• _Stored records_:
● ● ● ● ●

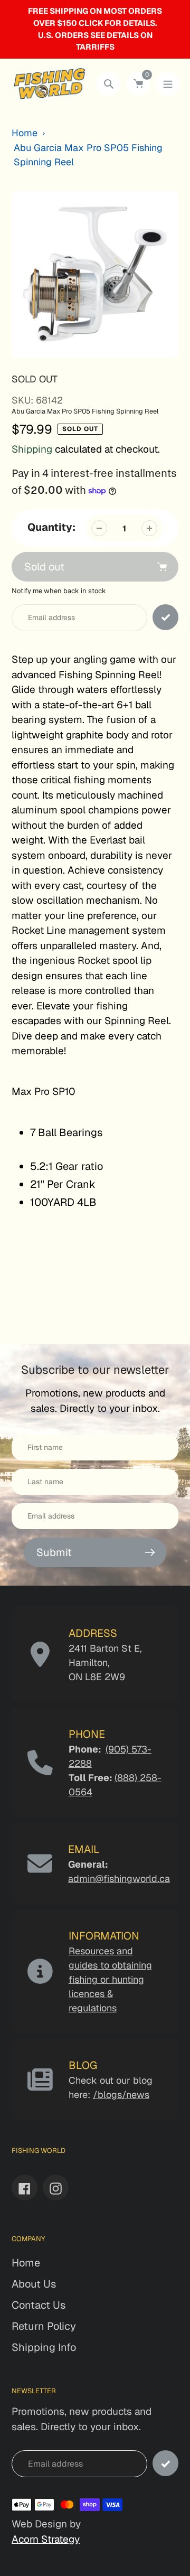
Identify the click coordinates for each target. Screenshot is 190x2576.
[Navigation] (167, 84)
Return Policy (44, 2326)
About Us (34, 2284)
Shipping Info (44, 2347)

● ● ● ● ●

• _What you have to do_:
Omit every picture, then repeat the remaining data exactly as it appears above.

• _Finished task_:
Identify the click coordinates for each target. Screenshot is 190x2576.
[Navigation] (167, 84)
Return Policy (44, 2326)
About Us (34, 2284)
Shipping Info (44, 2347)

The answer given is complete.